Muere Adam Zagajewski, gran poeta europeo testigo de las grietas del siglo XX

El escritor polaco que murió a los 75 años huyó con su familia de la sombra del imperialismo ruso y sus libros fueron prohibidos. Obtuvo el Premio Princesa de Asturias de las Letras por "el sentido ético de la literatura"

Demasiado sobre la muerte,
sobre las sombras.
Escribe sobre la vida,
sobre un día normal,
sobre el deseo de orden.

Estos primeros versos de Adam Zagajewski en su poema Carta de un lector del libro Tierra del fuego se convierten en un legado a seguir tras su muerte a los 75 años. Así, el poeta polaco que nació en el verano de la paz del 21 de junio de 1945 ha muerto el Día Mundial de la Poesía, el 21 de marzo de 2021.

Adam Zagajewski era uno de los poetas europeos más relevantes y de sensibilidad exquisita que vivió y fue testigo de tragedias del siglo XX. «No podemos olvidarnos del mal, de la injusticia que continuamente cambia de forma», dijo en una entrevista a WMagazín publicada hace un año, en marzo de 2020.

Un poeta, ensayista y narrador en tierras fronterizas de la realidasd y la imaginación. Entre el exilio y el nomadismo. Impuesto y voluntario. De esos predios que son todo y nada, a la vez, procede el universo creativo de quien fuera eterno candidado al Nobel de Literatura. La Historia, la palabra, la música, la poesía, el amor y la belleza son conceptos clave en su vida personal y literaria.

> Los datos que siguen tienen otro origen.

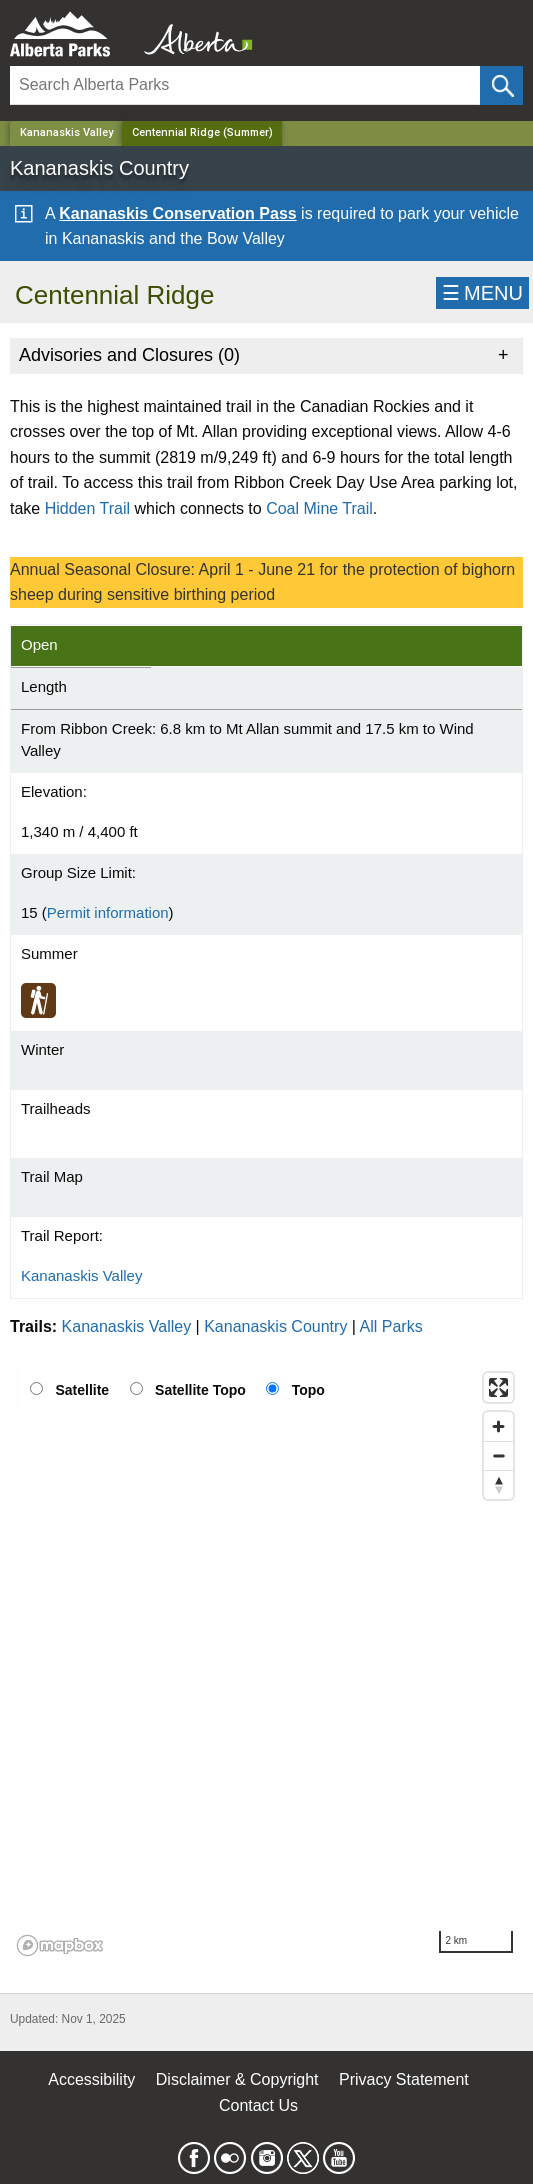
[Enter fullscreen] (498, 1387)
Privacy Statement (404, 2079)
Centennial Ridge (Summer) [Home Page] (202, 132)
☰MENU (482, 293)
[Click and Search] (501, 85)
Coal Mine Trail (319, 508)
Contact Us (258, 2105)
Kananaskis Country (275, 1326)
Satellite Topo (200, 1390)
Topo (308, 1390)
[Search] (245, 85)
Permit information (108, 912)
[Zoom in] (498, 1426)
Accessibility (91, 2079)
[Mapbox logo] (60, 1945)
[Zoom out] (498, 1455)
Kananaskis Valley (66, 132)
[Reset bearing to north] (498, 1484)
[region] (266, 1663)
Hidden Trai (86, 508)
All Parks (391, 1326)
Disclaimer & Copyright (237, 2079)
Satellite (82, 1390)
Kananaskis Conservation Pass (177, 213)
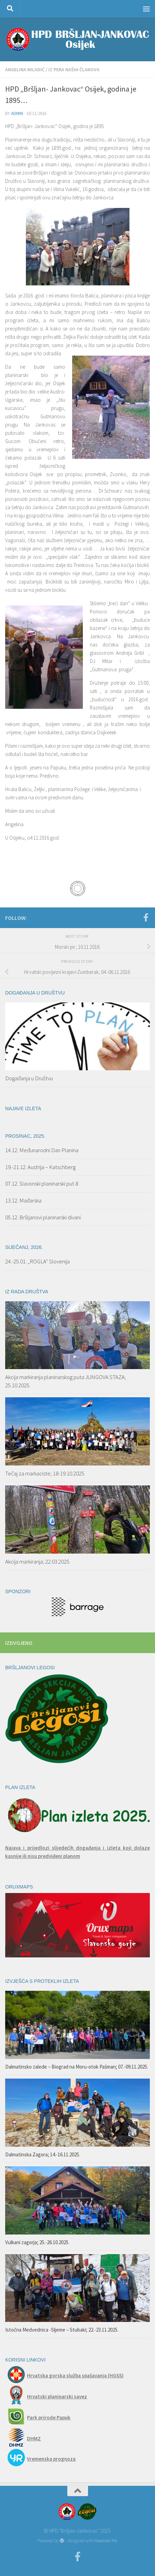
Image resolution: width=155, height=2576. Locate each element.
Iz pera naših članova (73, 69)
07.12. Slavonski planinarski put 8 (41, 1183)
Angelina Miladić (25, 69)
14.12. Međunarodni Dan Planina (41, 1150)
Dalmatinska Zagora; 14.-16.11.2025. (42, 2154)
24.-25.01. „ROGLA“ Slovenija (37, 1261)
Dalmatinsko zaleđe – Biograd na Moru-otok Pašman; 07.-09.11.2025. (76, 2066)
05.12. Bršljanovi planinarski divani (43, 1217)
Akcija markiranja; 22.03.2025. (37, 1561)
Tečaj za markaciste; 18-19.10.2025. (45, 1473)
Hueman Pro (106, 2541)
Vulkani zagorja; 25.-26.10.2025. (37, 2242)
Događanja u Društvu (29, 1078)
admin (17, 113)
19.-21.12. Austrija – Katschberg (40, 1167)
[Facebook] (146, 917)
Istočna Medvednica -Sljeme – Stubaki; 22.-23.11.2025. (61, 2329)
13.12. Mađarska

En 2017 obtuvo el Premio Princesa de Asturias de las Letras porque, según el jurado, «confirma el sentido ético de la literatura y hace que la tradición occidental se sienta una y diversa en su acento nativo polaco, a la vez que refleja los quebrantos del exilio. El cuidado por la imagen lírica, la vivencia íntima del tiempo y el convencimiento de que tras una obra artística alienta el fulgor, inspiran una de las experiencias poéticas más emocionantes de la Europa heredera de Rilke, Miłosz y Antonio Machado». (Puedes leer su discurso al recibir el premio en este enlace de WMagazín)

Adam Zagajeswki es autor de poemarios como Ir a Lvov, Lienzo, Tierra del fuego, Retorno y Mano invisible y de los ensayos Dos ciudades, En defensa del fervor, Solidaridad y soledad y Releer a Rilke, todos en editorial Acantilado.  Otra obra suya en español es En la belleza ajena, en editorial Pre-Textos, un libro de memorias y diario. Como traductor ha vertido al polaco obras de Raymond Aron y Mircea Eliade.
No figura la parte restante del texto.